BEGIN Extracted records
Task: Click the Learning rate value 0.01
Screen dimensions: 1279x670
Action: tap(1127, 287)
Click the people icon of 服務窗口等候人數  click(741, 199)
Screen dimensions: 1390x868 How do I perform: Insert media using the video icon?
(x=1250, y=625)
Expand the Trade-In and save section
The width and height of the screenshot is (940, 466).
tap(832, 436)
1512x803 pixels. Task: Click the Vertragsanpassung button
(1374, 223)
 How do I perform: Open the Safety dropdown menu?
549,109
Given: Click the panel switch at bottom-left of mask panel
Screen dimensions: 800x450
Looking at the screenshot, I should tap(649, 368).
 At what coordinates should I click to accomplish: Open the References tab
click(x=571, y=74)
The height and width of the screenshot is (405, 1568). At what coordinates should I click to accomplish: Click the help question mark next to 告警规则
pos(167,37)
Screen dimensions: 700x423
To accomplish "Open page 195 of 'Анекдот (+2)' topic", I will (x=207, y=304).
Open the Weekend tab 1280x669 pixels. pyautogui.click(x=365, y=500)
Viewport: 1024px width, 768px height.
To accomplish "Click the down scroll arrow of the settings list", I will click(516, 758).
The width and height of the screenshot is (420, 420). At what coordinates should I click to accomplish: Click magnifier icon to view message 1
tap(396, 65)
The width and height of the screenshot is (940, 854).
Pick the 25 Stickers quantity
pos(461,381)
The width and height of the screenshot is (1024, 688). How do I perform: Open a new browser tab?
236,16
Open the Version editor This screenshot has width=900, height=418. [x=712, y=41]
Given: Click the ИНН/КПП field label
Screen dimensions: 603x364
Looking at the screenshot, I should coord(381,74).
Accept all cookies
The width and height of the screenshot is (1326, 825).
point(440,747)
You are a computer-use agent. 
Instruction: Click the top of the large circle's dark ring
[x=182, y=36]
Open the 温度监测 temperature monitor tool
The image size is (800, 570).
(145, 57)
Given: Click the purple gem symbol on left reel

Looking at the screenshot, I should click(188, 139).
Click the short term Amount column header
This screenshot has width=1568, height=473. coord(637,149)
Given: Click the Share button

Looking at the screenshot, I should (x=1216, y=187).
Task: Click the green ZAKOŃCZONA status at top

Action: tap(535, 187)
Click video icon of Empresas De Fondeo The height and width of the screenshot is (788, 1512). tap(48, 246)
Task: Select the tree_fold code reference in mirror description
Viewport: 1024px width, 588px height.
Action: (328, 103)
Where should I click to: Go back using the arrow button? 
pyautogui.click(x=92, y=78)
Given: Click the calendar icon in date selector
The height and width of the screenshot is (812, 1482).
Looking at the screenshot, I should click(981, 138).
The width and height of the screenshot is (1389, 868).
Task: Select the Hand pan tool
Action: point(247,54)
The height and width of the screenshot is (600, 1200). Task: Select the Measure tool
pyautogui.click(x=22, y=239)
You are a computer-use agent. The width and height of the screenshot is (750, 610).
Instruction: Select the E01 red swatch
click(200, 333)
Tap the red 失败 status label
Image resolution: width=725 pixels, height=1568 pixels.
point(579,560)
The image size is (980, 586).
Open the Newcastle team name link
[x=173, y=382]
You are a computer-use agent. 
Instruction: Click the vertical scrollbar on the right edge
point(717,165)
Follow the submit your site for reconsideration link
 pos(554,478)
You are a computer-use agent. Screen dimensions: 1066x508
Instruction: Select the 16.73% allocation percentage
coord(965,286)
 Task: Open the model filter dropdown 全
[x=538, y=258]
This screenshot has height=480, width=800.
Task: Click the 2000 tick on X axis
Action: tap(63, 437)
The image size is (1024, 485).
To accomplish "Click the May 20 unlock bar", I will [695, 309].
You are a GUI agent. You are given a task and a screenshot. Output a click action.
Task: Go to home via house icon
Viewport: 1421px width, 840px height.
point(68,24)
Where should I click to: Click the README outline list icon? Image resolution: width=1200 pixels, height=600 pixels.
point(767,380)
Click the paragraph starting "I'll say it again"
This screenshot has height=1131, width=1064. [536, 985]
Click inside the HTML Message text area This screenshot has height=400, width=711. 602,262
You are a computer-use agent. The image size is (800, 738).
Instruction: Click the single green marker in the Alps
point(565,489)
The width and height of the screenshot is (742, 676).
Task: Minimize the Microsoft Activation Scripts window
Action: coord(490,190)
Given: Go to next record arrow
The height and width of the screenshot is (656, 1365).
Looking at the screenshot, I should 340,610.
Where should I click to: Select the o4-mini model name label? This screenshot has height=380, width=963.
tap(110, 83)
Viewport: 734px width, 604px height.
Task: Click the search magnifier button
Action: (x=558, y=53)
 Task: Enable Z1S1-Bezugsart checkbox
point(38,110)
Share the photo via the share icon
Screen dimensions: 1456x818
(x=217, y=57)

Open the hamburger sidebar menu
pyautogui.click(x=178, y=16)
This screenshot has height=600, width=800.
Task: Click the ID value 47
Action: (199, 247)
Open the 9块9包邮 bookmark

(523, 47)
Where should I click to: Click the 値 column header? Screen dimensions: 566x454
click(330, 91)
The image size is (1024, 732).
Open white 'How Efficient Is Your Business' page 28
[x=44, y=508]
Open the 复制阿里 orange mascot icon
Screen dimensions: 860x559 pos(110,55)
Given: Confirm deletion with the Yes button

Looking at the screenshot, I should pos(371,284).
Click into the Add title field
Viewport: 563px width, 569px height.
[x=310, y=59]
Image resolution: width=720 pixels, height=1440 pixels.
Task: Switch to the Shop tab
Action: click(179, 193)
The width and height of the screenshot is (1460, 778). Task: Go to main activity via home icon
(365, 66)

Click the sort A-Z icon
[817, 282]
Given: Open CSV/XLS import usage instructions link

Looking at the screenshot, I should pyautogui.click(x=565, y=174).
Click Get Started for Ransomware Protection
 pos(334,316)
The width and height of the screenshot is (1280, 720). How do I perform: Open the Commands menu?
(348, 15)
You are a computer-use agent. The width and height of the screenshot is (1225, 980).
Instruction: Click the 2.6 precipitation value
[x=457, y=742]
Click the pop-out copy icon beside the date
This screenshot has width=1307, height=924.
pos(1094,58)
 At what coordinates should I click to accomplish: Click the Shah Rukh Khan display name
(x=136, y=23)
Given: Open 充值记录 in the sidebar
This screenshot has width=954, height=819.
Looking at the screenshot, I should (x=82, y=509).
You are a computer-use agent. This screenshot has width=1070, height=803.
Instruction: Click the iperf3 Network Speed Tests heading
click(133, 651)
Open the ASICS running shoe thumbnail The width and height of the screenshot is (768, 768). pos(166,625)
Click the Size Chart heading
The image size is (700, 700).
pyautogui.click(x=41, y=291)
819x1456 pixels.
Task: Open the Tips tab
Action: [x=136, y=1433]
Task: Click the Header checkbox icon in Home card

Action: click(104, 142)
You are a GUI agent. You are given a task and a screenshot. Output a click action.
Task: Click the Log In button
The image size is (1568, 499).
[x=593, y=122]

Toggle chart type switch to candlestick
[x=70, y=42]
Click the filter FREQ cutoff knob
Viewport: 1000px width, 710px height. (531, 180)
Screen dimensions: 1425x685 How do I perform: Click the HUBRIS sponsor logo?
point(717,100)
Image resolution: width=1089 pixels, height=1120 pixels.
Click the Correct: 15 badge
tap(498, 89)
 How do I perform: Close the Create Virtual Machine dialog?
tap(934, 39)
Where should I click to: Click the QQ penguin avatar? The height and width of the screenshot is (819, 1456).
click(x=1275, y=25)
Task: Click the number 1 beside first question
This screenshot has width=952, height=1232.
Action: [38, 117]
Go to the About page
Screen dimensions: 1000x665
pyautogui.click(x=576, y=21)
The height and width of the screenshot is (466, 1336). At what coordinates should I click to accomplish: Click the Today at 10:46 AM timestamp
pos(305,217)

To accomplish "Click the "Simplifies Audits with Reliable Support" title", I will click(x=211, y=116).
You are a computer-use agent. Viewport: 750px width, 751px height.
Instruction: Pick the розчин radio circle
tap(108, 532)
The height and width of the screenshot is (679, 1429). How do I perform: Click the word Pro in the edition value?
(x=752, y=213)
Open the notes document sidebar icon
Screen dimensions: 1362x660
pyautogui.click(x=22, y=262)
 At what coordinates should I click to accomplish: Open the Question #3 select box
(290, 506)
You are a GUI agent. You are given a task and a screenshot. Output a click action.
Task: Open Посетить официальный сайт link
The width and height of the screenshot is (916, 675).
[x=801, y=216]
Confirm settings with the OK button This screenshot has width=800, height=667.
END Extracted records
## Action item
Above are the records. Print exactly, and only, the lines from the line with "Instruction: Pick the розчин radio circle" to the line with "Open the notes document sidebar icon", both inclusive.

## Answer to this exercise
Instruction: Pick the розчин radio circle
tap(108, 532)
The height and width of the screenshot is (679, 1429). How do I perform: Click the word Pro in the edition value?
(x=752, y=213)
Open the notes document sidebar icon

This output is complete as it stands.